§ **Your instructions**
Only the lines from the top of the records below through the line containing "Call for ETA (156, 1521)" should be printed, exactly and without pictures.

[Given information Boundary: Start]

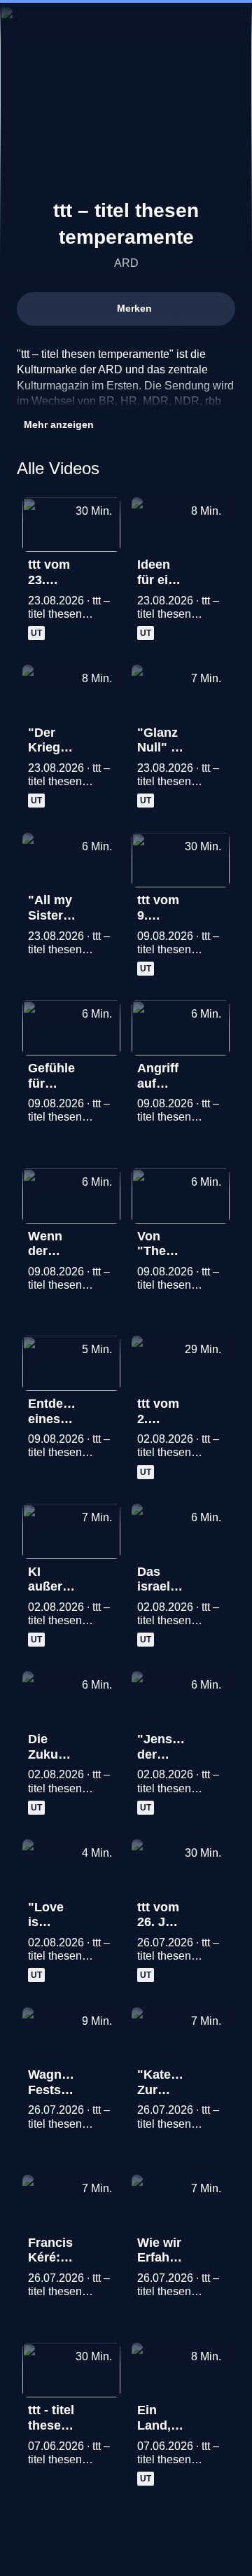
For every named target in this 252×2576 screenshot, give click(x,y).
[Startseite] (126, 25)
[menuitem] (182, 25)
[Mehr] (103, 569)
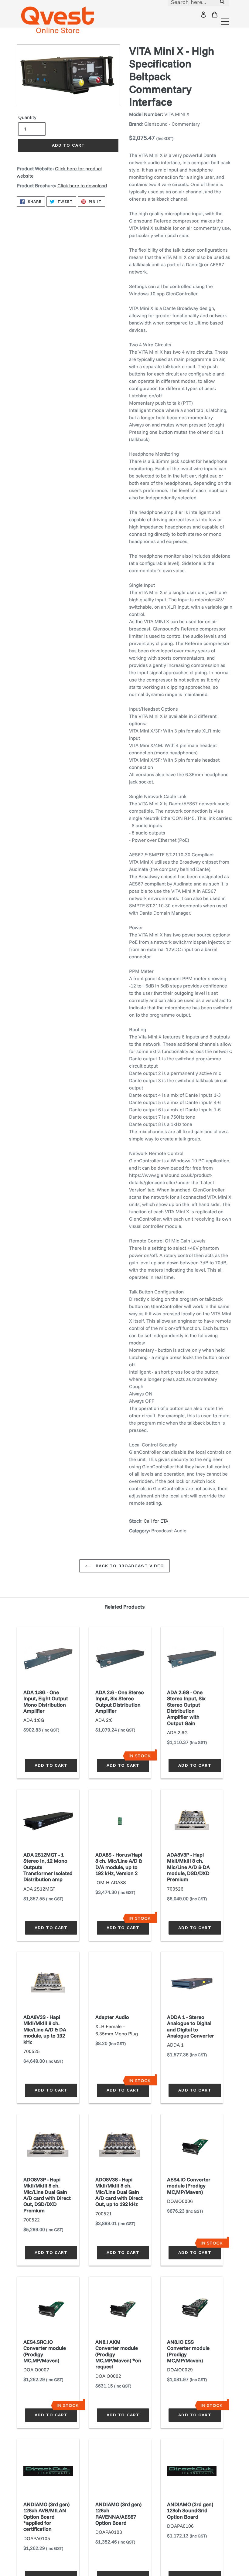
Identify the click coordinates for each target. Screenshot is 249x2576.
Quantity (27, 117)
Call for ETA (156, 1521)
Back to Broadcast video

[Given information Boundary: End]

§ **Exercise response**
For every named target in this 252×2576 screenshot, give click(x,y).
[Startseite] (126, 25)
[menuitem] (182, 25)
[Mehr] (103, 569)
Identify the click coordinates for each target. Screenshot is 249x2576.
Quantity (27, 117)
Call for ETA (156, 1521)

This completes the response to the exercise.